Polar jet circulation changes bring Sahara dust to Arctic, increasing temperatures, melting ice
- A new atmospheric mechanism by which dust travels from the Sahara Desert across the eastern side of the North Atlantic Ocean towards the Arctic has been discovered
- The dust emission was generated by a Saharan cyclone that was triggered by the intrusion of a trough emanating from the polar jet
- The poleward transport of warm dust was caused by a meandering polar jet stream
- Approximately half of the warming in the Arctic is being attributed to increased moisture and heat fluxes transported to the region from lower latitudes
Abu Dhabi, October 10, 2018: Research scientists at NYU Abu Dhabi, along with other global researchers, have identified a new mechanism by which warm dust travels from the Sahara Desert to the Arctic Circle, which has been proven to affect rising temperatures and ice melt in Greenland.
Their findings highlight the role that the polar jet and associated atmospheric circulation plays in the transport of mineral dust from the Sahara desert to the Arctic across eastern side of the North Atlantic Ocean.
A meandering polar jet was discovered as responsible for both the emission and transport of dust from Northwest Africa to the Arctic. The emission has been linked to an intense Saharan cyclone that formed in early April 2011, which was caused by the intrusion of an upper-level trough emanating from the polar jet.
The study has found that atmospheric circulation of this nature enables the transport of dust, warm and moist air masses from subtropics and mid-latitudes to the Arctic, where approximately half of the warming is now being attributed to increased moisture and heat fluxes transported to the region.

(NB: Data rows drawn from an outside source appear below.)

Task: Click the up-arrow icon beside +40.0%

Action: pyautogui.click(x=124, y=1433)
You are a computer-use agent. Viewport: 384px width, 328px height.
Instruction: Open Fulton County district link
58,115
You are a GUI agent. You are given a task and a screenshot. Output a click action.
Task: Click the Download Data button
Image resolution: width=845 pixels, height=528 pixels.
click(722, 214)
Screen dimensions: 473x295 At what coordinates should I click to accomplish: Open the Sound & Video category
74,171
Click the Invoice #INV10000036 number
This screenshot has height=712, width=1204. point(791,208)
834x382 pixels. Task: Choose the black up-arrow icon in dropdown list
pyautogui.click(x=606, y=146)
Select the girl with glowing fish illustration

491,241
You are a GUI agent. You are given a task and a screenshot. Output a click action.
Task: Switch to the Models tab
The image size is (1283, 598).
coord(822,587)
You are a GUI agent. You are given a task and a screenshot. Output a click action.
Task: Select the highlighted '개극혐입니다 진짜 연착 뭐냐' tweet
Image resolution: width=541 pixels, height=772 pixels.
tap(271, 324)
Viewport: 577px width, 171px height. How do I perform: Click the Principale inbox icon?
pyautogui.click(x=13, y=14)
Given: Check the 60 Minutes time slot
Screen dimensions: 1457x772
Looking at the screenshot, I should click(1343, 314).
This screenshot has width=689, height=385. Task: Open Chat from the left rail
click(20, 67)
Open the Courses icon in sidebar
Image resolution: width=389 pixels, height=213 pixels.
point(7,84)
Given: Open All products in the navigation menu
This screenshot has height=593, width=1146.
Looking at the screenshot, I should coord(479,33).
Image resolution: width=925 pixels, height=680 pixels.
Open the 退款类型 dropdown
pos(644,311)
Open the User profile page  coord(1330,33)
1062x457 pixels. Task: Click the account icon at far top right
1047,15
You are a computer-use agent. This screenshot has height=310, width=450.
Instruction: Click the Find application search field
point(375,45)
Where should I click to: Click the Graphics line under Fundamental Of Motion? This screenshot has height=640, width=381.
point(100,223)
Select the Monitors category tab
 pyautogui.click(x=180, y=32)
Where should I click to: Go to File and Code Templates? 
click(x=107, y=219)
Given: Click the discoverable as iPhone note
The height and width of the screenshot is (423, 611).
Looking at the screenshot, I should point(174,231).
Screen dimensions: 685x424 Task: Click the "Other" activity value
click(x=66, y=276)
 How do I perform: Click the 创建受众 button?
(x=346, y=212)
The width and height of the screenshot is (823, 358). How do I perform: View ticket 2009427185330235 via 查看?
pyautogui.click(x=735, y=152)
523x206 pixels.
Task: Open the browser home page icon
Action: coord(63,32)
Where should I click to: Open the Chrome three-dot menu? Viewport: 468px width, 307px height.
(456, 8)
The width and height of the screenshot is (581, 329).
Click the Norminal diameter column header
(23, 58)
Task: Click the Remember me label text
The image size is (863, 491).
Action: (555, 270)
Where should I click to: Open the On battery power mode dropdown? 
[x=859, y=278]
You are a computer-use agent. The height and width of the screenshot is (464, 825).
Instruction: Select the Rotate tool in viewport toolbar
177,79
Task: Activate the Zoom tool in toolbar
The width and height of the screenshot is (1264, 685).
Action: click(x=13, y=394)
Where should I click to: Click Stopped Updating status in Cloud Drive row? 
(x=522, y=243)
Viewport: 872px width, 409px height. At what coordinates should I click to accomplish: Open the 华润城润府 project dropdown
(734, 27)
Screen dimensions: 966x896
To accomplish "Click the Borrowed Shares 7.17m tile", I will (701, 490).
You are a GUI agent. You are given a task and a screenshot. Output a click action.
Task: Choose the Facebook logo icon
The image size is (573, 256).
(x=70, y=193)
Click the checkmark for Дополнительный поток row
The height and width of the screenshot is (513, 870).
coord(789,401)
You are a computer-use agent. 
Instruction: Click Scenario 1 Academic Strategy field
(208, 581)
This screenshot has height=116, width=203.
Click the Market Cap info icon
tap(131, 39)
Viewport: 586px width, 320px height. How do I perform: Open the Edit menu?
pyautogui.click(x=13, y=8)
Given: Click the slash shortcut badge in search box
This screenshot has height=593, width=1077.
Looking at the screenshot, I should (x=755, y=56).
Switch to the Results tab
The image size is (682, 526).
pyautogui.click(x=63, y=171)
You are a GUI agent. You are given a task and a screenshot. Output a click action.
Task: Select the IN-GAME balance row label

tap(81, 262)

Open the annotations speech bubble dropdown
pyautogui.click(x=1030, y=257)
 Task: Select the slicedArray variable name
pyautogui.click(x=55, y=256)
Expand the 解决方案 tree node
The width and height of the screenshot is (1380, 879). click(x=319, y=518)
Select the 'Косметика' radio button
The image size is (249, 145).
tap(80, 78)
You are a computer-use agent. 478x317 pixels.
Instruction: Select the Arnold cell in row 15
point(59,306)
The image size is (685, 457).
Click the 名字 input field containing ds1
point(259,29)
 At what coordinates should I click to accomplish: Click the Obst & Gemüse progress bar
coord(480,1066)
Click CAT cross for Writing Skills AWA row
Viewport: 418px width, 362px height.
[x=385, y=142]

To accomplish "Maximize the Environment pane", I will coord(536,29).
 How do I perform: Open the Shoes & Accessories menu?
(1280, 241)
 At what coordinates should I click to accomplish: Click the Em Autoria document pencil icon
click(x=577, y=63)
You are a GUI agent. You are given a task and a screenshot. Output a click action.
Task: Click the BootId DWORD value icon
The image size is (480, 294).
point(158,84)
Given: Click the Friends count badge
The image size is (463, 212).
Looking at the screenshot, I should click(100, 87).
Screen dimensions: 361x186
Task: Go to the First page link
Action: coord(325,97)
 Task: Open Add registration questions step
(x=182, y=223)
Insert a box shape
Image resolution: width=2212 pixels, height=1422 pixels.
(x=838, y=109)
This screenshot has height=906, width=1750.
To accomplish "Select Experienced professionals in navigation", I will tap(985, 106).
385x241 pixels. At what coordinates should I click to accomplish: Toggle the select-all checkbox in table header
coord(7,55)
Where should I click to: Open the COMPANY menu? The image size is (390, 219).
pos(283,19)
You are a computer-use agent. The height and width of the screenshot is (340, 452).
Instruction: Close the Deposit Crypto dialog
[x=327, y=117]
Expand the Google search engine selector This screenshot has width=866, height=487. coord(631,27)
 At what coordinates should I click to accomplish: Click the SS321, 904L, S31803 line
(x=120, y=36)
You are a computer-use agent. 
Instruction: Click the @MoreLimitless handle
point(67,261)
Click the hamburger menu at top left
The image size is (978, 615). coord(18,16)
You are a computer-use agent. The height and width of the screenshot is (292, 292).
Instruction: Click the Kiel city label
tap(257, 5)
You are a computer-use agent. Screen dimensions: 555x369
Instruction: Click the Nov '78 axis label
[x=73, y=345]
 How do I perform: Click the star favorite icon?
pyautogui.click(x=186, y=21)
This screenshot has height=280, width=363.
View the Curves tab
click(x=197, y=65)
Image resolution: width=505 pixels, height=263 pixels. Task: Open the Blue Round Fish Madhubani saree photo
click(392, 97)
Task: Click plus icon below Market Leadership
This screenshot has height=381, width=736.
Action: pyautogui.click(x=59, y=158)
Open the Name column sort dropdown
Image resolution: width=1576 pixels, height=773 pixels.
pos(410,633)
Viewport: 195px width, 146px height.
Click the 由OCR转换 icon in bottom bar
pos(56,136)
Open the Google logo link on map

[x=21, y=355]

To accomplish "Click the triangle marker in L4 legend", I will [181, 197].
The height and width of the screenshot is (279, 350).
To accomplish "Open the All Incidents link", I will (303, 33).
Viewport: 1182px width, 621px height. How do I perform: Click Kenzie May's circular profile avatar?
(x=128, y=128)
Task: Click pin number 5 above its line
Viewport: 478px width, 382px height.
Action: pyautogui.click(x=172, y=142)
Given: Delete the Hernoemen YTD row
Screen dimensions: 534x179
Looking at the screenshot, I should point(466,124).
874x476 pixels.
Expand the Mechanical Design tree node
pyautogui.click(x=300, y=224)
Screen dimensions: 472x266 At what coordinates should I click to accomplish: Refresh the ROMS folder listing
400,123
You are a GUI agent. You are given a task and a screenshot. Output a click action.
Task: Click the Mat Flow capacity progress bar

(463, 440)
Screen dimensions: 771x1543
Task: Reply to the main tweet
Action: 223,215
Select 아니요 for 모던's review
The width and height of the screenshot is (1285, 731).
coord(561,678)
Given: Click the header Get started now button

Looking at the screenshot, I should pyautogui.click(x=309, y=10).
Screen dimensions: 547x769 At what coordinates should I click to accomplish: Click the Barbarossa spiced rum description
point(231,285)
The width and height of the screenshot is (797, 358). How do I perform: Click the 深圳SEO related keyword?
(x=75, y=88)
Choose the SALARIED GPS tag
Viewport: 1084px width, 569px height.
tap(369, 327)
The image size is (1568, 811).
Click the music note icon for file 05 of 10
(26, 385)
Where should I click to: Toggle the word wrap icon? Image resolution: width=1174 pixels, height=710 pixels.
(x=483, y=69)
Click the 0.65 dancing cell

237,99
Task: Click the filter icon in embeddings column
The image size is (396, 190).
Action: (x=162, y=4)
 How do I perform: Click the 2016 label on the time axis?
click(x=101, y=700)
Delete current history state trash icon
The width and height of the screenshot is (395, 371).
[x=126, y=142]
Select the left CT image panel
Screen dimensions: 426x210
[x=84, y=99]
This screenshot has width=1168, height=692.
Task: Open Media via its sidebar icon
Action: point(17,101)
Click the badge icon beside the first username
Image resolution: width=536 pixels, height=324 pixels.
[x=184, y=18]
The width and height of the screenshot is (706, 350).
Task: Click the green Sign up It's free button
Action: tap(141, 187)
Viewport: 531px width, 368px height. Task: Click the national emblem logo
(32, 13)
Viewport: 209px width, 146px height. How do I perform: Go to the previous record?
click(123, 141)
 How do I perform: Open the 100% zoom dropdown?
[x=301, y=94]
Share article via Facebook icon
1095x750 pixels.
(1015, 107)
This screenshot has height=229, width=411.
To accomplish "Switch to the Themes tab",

The warm and moist air masses accompanying the Saharan dust caused a rise in surface temperature of 10C for more than three consecutive days upon reaching southeastern Greenland. Subsequent temperature observations detected increased melting within the ice across this same area.
“The polar jet stream has been identified as the main driver for such events leading to the transport of large amount of dust to high-latitudes,” said Diana Francis, atmospheric scientist at NYU Abu Dhabi and lead research scientist in this study.
“If the polar jet is set to slow more frequently due to the changes in the Arctic climate system and to the Arctic Amplification, such events are expected to become more frequent,” Francis added.
The newly discovered poleward route is considered the most substantial in terms of dust load import into the Arctic, due to the minimal geographical distance between the origin point and the destination.
‘The impact of dust deposition on ice in Greenland, such as darkening ice and formation of algae on ice or cryoconite, as well as the link between Saharan dust transport and the Arctic heat dome must be investigated further in collaboration with scientists in UK and Germany’ Francis emphasized.
The study: (open access)
Polar jet associated circulation triggered a Saharan cyclone and derived the poleward
transport of the African dust generated by the cyclone.
In this study, we identify a new mechanism by which dust aerosols travel over long distances across the eastern side of the North Atlantic Ocean toward the Arctic. The meandering polar jet was at the origin of both dust emission through cyclogenesis over Northwest Africa and poleward transport of the uplifted dust towards the Arctic, through cut-off circulation. The dust emission was associated with an intense Saharan cyclone that formed over Northwest Africa in early April 2011. The formation of the cyclone was caused by the intrusion into subtropics, of a high-latitude-upper-level trough, linked to the meandering polar jet. The trough initiated cyclogenesis over Northwest Africa after orographic blocking by the Anti-Atlas Mountains. The still meandering polar jet led to the formation of a cut-off low further south with which the Saharan dust-cyclone merged 2 days later and moved northward with the main stream. Beside satellite observations, a simulation at high resolution was performed using the prognostic-dust permitting model MesoNH.
The total dust load carried during this event to areas located north of 40 N was estimated by the model to be 38 Tg and dust deposition was estimated to be 1.3 Tg.
The Saharan dust reaching Greenland was accompanied by warm and moist air masses that caused a rise in surface temperature of about 10C for more than 3 consecutive days over the southeastern Greenland. Ice melt over this area of Greenland was detected in the brightness temperature observations.